Eventually I was able to clear first the power on password, and then the administrator password. Given that I never loaded the Windows Operating System, nor connected to the Internet, not even sniffed a WI-Fi access point, I conclude this new HP Computer was vulnerable from the moment I first powered it on, and despite the fact I “secured the BIOS.”

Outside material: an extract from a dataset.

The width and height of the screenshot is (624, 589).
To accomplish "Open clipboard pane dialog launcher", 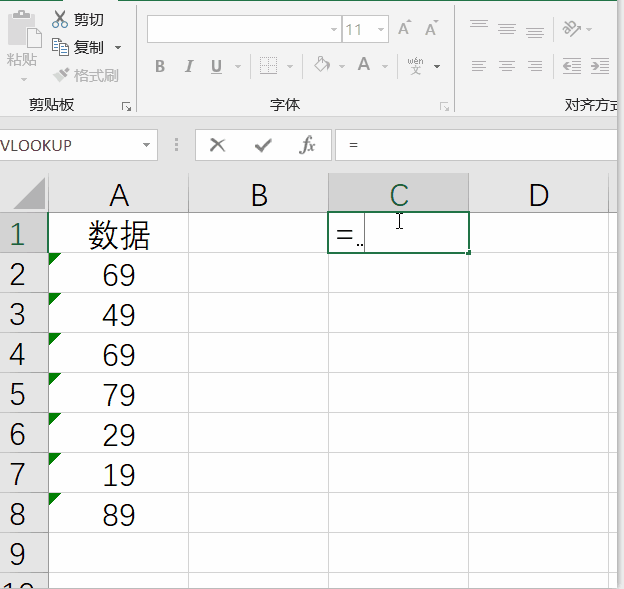I will pyautogui.click(x=126, y=106).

An example of the dangers of sniffing a Wi-Fi access point are illustrated point is discussed in during Twit’s “Security Now” Episode 828, in which Steve Gibson and Leo Laporte discussed a strange Apple’s Wi-Fi bug: https://www.youtube.com/watch?v=Okxn7G3FC38&t=1869 “… a security researcher who was poking at iOS somehow
discovered that if a Wi-Fi network’s SSID’s name was set to: “%p%s%s%s%s%n” and an iOS
device then attempted to join any Wi-Fi network having that name, the device’s Wi-Fi would
become immediately and semi-permanently inoperative. A restart/reboot would have no effect and all logical attempts to reverse the change would fail. Any attempt to enable the Wi-Fi subsystem to fix the trouble would immediately crash it before the user could use it to resolve the problem.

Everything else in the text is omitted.